A number of faculty have recorded audio for use in their classes.  Kyoko Davis (Japanese) has made many audio recordings that supplement textbook material (see: Teaching with Technology > Extending the Textbook).  Patricia Saldariaga (Spanish) and Aya Claire Remon (French) have recorded audio for phonetics study.

Most audio files are in mp3 format. Most video is either in .mp4 format or .rm format. Many of these media files have had metadata added to them so that they can be used in mobile media devices such as iPods.

Language Resource Sites

In addition to language learning media sites that generally contain audio and/or video designed for language instruction, there are also resource sites that contain links to other sites in the target language, sites designed for speakers of that language.

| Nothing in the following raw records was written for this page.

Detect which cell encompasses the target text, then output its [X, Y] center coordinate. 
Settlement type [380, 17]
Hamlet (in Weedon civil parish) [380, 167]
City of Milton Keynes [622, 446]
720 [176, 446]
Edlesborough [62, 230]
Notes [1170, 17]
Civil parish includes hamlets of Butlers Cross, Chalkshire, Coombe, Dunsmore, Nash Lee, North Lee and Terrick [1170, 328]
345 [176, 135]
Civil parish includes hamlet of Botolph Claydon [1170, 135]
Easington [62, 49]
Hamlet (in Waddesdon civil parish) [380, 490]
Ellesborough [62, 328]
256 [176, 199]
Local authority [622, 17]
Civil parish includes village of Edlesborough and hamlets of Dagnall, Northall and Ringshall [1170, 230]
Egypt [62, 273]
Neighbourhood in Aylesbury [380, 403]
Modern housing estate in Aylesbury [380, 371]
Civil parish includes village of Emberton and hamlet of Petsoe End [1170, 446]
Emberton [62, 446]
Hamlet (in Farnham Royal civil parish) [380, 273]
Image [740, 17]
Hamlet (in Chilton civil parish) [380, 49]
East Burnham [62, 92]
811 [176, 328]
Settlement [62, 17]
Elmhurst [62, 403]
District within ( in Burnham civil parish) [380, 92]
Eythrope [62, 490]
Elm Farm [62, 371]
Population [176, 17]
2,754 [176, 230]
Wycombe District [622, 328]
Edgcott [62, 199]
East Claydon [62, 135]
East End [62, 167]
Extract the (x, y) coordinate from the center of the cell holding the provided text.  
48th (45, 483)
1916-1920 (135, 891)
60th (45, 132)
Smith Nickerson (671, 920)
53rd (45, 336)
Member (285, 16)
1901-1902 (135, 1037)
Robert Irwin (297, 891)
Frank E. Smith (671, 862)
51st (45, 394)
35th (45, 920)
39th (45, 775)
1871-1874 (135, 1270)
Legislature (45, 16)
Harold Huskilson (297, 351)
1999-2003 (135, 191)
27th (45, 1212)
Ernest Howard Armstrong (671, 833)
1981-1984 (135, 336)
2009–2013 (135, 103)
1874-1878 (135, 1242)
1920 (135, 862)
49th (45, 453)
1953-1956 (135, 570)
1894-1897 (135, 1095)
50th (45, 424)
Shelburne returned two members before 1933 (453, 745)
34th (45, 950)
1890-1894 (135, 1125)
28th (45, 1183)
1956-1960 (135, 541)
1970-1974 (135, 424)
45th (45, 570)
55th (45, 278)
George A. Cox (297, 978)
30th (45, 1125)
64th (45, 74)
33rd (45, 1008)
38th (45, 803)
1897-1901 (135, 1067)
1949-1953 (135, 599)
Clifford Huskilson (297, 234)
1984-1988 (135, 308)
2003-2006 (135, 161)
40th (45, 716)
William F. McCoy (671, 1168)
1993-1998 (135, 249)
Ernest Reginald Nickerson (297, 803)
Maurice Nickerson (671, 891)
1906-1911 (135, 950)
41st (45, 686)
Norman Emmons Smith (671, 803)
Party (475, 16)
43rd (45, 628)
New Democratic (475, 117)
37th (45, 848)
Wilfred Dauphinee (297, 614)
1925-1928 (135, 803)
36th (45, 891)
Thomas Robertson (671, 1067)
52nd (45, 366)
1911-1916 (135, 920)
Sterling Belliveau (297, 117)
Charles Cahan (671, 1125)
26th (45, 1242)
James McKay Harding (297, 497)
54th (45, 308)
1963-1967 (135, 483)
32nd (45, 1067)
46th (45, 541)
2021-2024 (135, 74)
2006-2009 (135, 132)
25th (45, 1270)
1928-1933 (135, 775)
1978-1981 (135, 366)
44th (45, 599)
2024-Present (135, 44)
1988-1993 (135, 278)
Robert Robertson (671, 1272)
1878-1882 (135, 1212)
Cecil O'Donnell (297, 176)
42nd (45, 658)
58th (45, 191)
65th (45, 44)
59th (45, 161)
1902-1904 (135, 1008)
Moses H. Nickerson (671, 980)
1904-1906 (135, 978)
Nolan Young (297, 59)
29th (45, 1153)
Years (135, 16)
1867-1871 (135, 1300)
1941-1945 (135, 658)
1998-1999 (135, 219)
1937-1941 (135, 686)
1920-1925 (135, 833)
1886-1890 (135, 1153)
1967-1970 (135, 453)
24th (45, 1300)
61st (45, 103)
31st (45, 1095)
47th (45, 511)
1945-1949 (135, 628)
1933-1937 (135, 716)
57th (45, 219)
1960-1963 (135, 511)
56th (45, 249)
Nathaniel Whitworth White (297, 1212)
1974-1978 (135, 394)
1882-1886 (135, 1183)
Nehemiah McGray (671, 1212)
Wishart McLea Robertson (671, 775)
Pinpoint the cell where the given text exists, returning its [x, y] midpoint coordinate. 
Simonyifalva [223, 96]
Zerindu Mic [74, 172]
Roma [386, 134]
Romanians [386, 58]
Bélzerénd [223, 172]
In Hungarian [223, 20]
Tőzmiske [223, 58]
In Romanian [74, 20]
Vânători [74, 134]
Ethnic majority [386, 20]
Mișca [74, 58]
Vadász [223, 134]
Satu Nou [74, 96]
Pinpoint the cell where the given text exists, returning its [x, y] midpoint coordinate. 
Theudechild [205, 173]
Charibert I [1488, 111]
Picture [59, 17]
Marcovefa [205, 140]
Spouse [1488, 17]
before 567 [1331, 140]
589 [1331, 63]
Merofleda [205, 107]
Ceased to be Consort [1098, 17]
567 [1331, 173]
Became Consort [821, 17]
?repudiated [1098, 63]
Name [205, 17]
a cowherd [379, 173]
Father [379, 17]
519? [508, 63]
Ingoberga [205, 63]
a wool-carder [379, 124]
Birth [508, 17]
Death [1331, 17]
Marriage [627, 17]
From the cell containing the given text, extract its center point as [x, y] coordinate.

One of the earliest and still widely used examples of this type of resource site is Lexique, developed by Carol Rifelj with the help of Ashley Waddell, Alan Katz, Stefan Nedialkov and Anton Altement.  See:

http://cr.middlebury.edu/public/french/Lexique/

Lexique is used by the French department for 2nd year courses such as fren0205 along with a number of other resources listed below.

Language Assessment Sites

The Russian, Italian, Spanish and French Schools and the French and Spanish departments have developed online exams using Measure, an instance of the Moodle course management system configured for use at Middlebury.  Some of these exams are used for entrance into programs of study, others are used for placement and some are used as exit exams to evaluate progress in a course of study.

Many language department has developed exercises that are accessible online including:

Film Viewing Exercises

The French Dept has developed a number of exercises/activities based on french films.  These usually consist of a number of questions in a Word document about the film that students need to prepare answers for.  There have been attempts to create online versions of these exercises/activities, but no tool was found that fully met the needs of the French dept faculty.  Examples:
Les film française

La Moustache

Roberto Veguez (Spanish) had developed a series of exercises based on the film Como agua para chocolate that were developed in MOTS, an online assessment application developed at Middlebury.  While many online exams and quizzes developed in MOTS were migrated to Measure, these were not included.  Still they represented a effective use of technology that allowed students to answer questions about the film they were studying and get quick feedback about their responses.

Grammar Exercises

The French and Spanish departments have developed grammar exercises that are accessible online, but not in a format that would enable immediate feedback of student answers.

Vocabulary Exercises

Many language departments have developed exercises for vocabulary acquisition.  One of the most imaginative set of vocabulary exercises was developed by Patricia Saldarriaga (Spanish) that uses images of paintings to teach vocabulary.

Online Writing & Discussion

Many language courses have an online writing and discussion component.  Online writing may involve uploading a paper to a site for peer review or submitting blog posts.  Online discussions may be initiated by the instructor or be comments by students on blog posts.